■ ABOUT THIS TASK
Among the records below, how many lines contain "computer"? State the number and nothing more.

***

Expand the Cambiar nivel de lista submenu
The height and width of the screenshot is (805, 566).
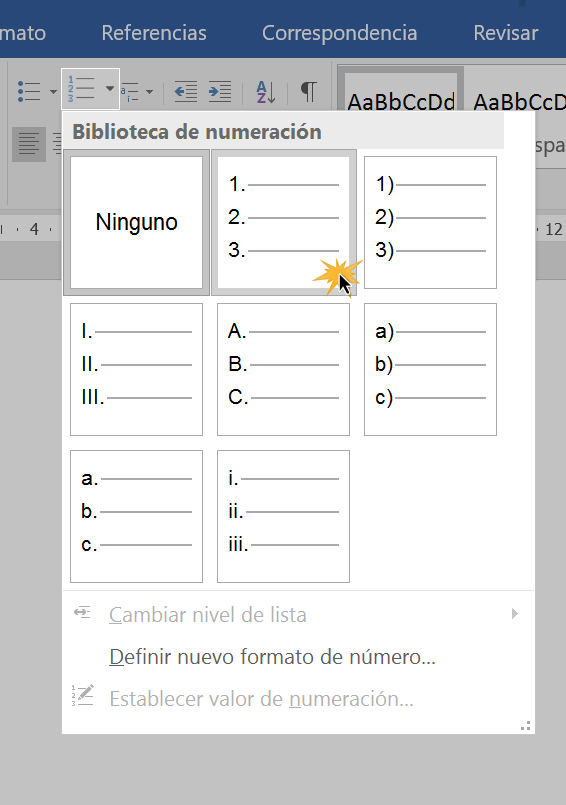coord(515,614)
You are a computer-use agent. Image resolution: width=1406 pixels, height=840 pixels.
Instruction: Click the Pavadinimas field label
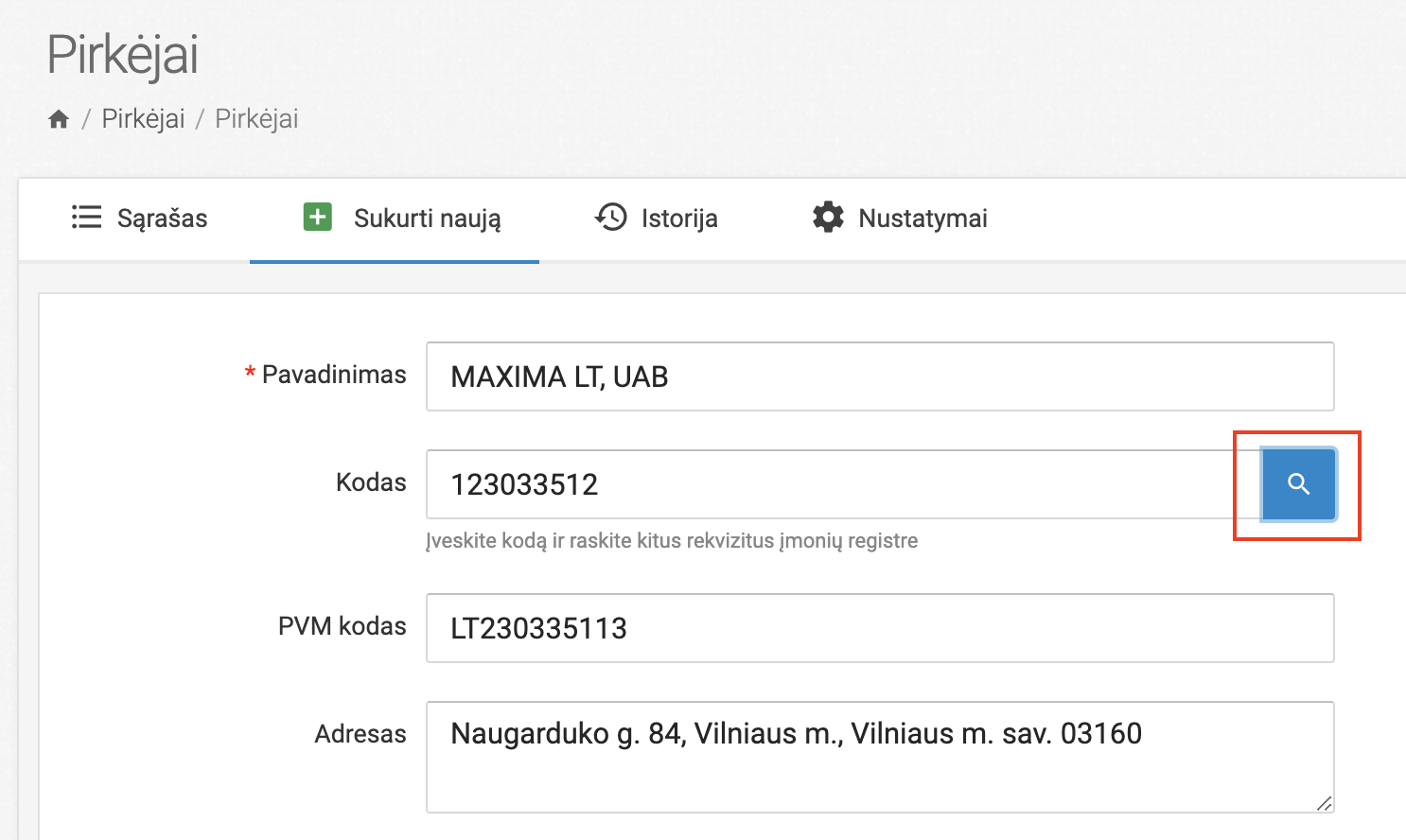pyautogui.click(x=333, y=375)
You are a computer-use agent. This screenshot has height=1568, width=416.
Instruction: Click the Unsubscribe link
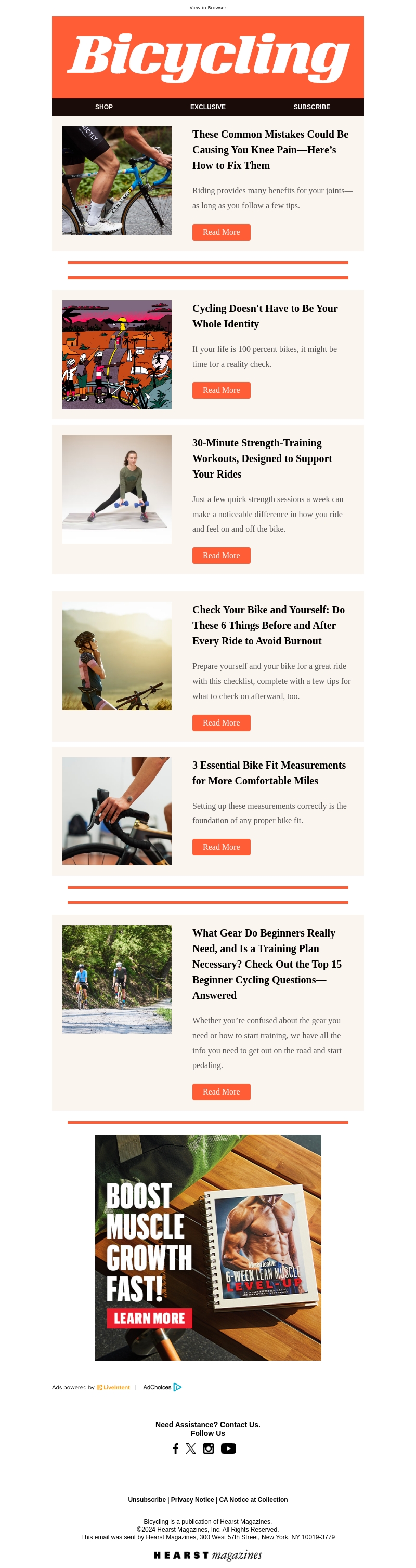pyautogui.click(x=147, y=1499)
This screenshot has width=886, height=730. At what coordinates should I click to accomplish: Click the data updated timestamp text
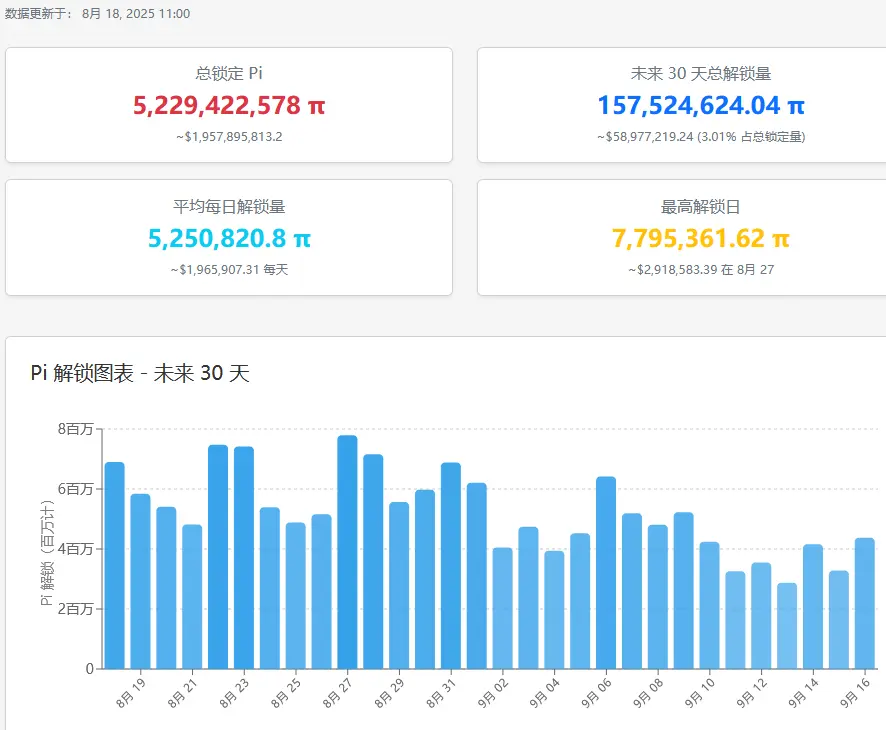click(97, 14)
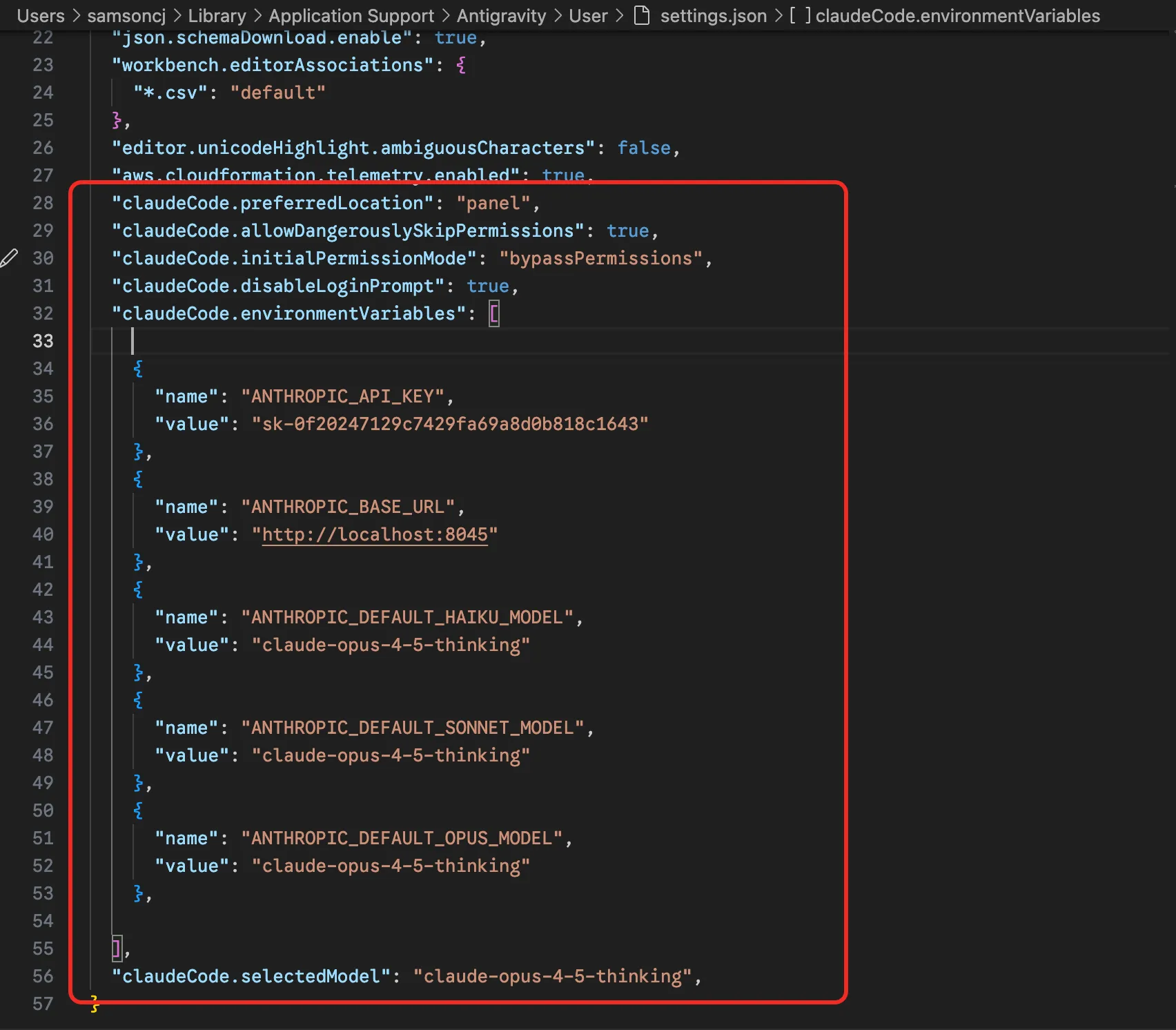Click the ANTHROPIC_DEFAULT_HAIKU_MODEL name string
This screenshot has height=1030, width=1176.
pyautogui.click(x=407, y=617)
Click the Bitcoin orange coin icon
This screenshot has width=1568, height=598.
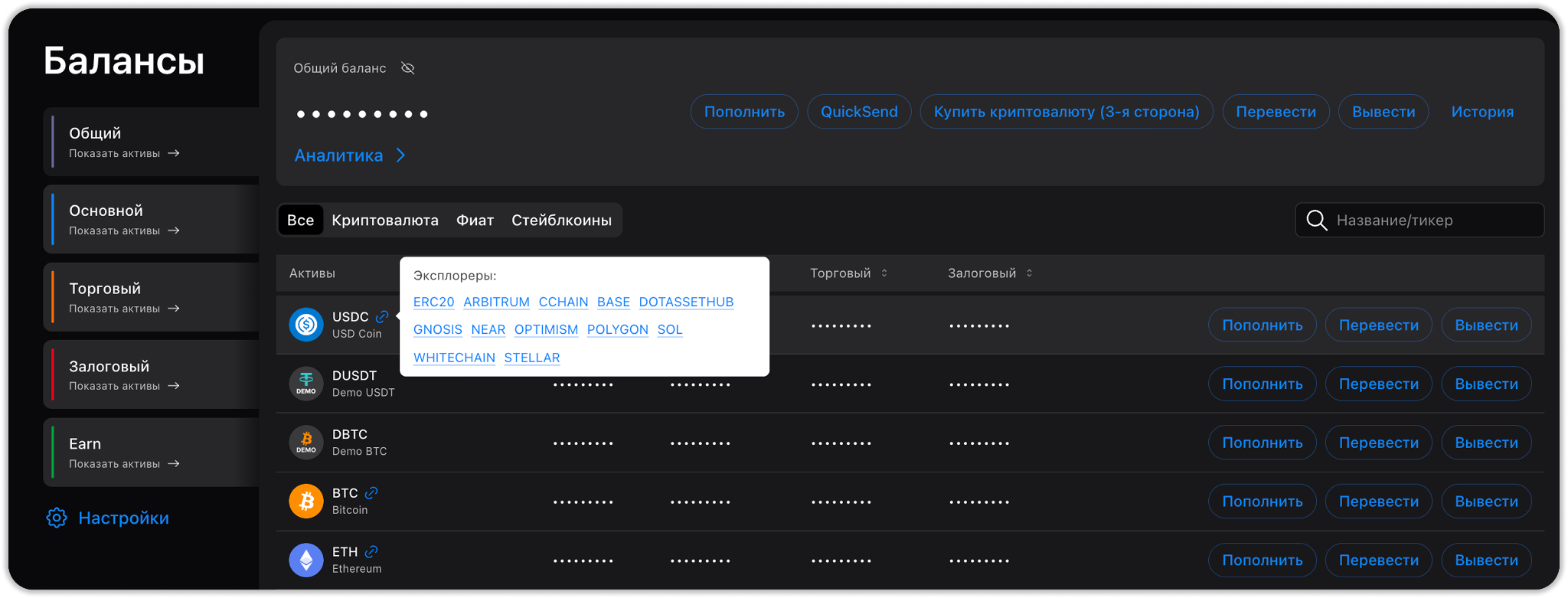305,502
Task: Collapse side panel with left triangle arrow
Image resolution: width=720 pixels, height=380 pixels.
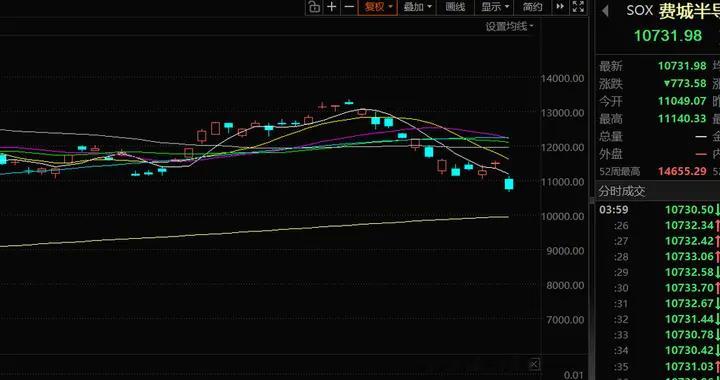Action: coord(605,11)
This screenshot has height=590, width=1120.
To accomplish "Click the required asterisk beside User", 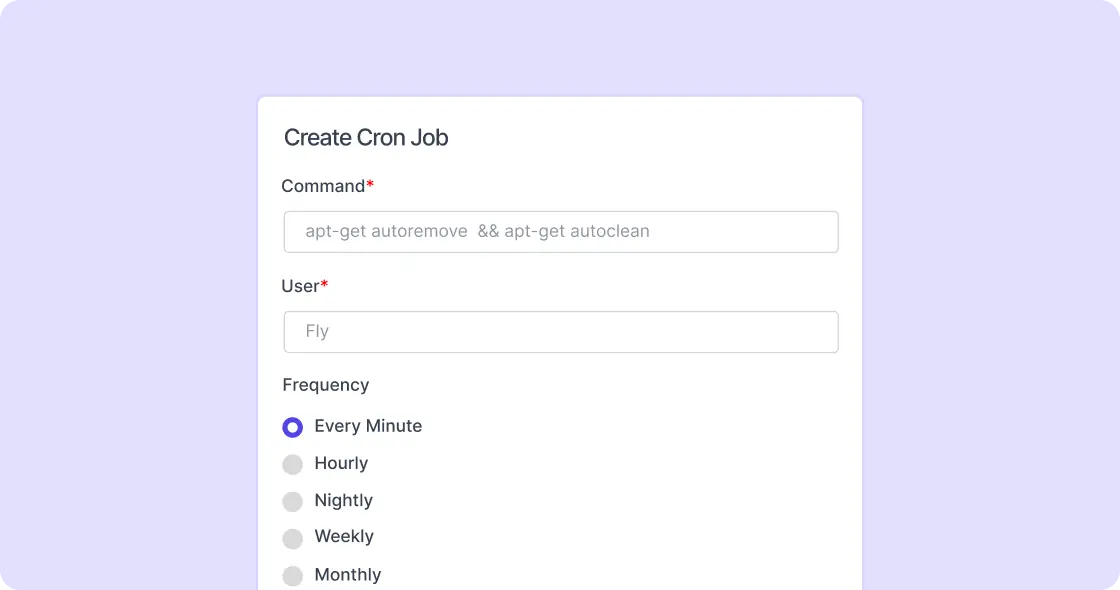I will (322, 281).
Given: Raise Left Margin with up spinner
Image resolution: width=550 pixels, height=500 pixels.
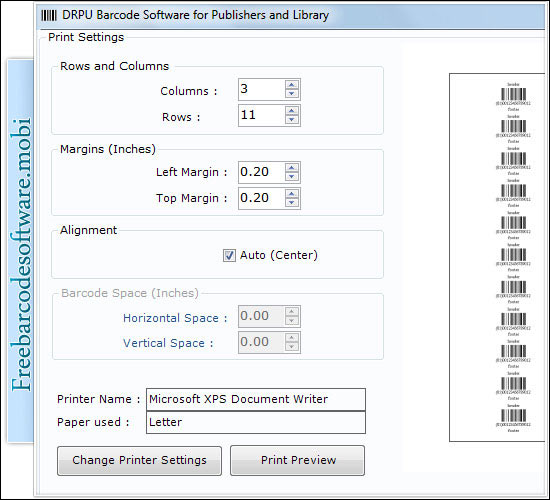Looking at the screenshot, I should pyautogui.click(x=291, y=168).
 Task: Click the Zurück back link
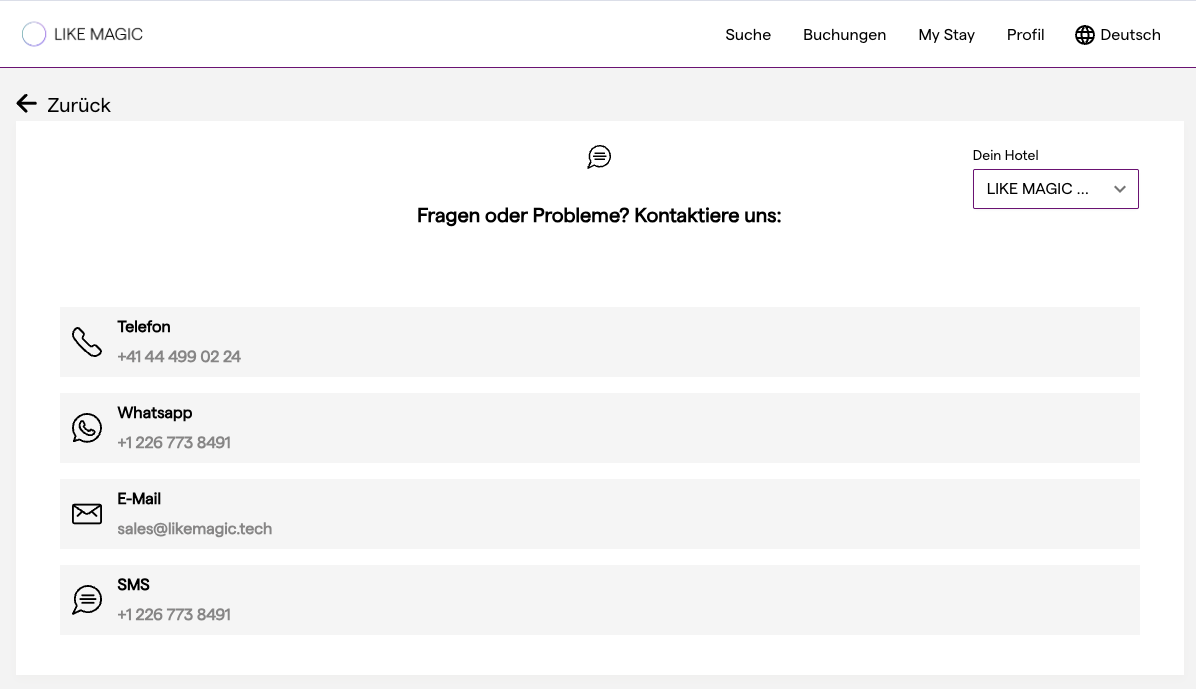coord(79,105)
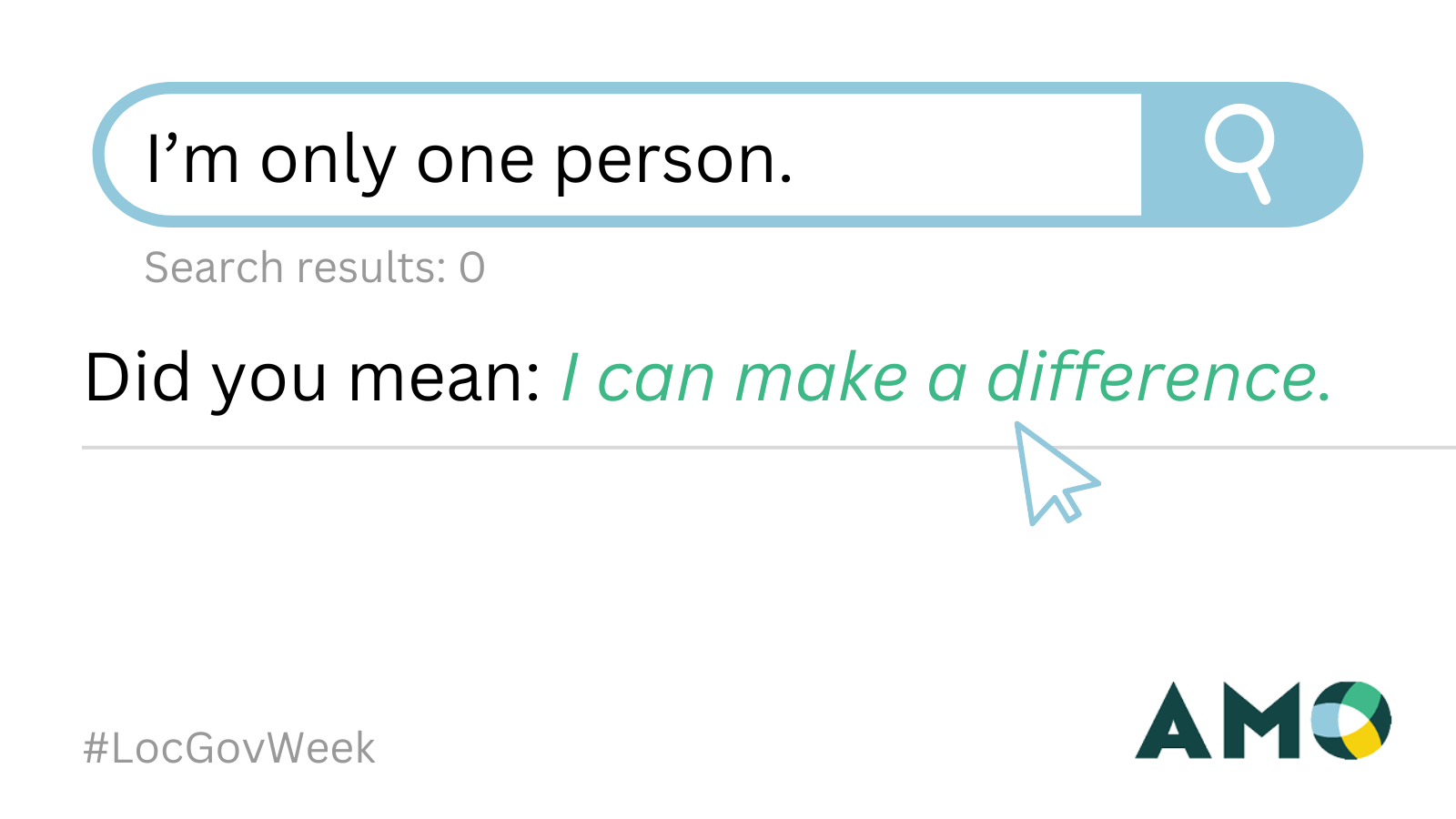Click the "Search results:" gray label
The image size is (1456, 819).
tap(296, 268)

***

■ TASK RESULT
2